- What is expected
Look through the material below and report every line that includes "agent".

- Records shown

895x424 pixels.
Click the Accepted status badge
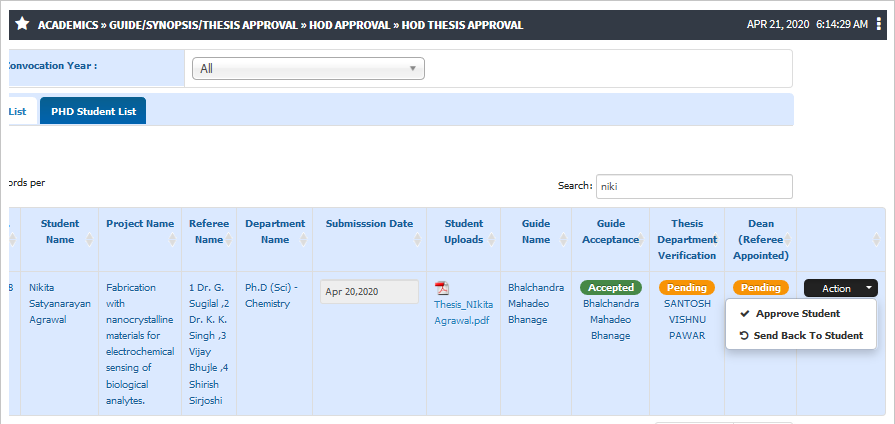(611, 288)
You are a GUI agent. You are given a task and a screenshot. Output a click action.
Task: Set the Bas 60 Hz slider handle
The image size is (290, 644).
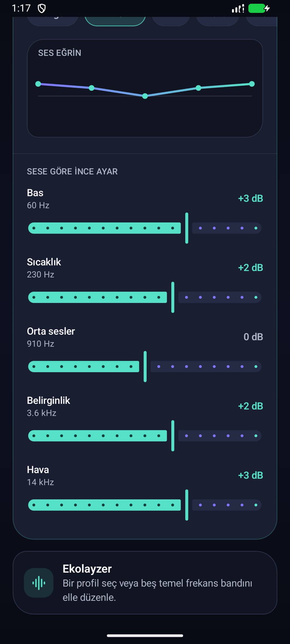pos(187,228)
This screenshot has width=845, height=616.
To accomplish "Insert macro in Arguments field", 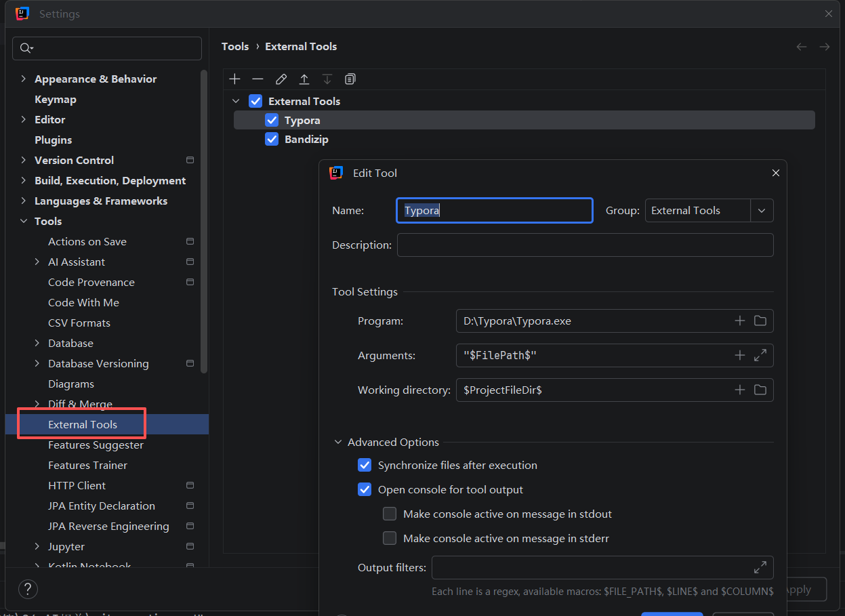I will pos(739,355).
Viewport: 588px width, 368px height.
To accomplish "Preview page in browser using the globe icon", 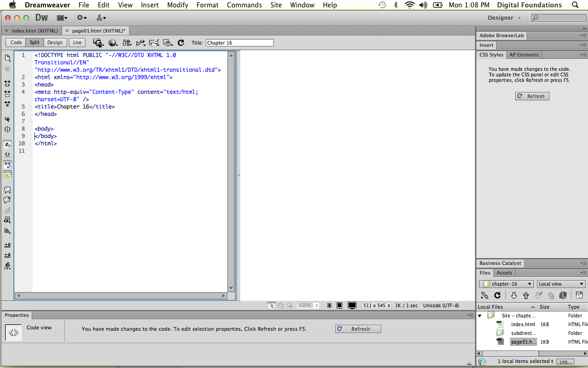I will [x=113, y=42].
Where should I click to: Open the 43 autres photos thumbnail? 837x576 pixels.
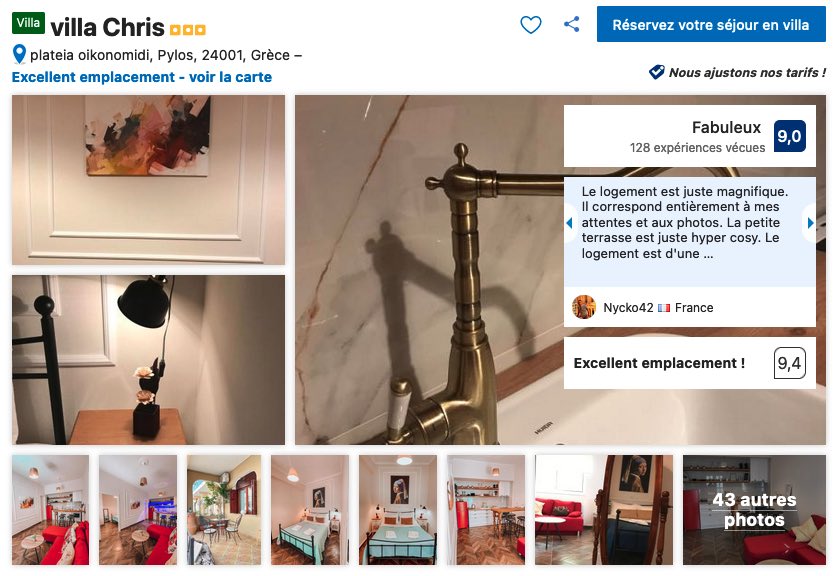(x=754, y=510)
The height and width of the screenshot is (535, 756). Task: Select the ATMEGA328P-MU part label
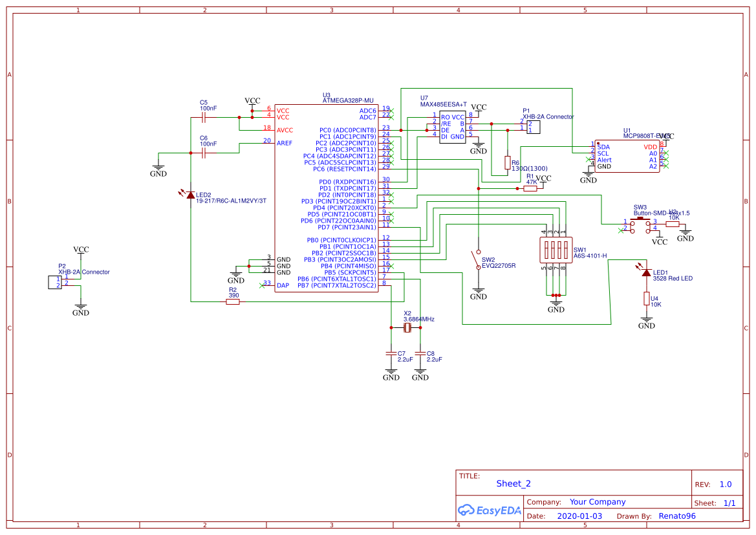tap(348, 101)
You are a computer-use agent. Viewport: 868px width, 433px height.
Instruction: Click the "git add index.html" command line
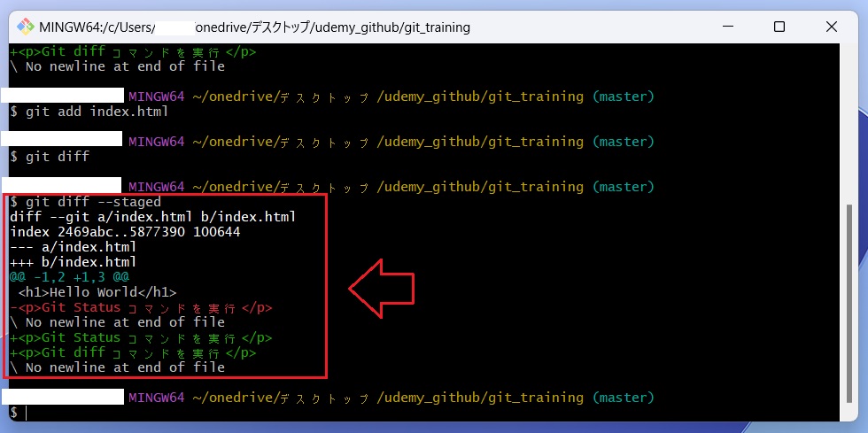pyautogui.click(x=89, y=112)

- Task solution
You are a GUI agent. You are given a task and a screenshot. Output a click action.
You are a computer-use agent. Viewport: 868px width, 433px height.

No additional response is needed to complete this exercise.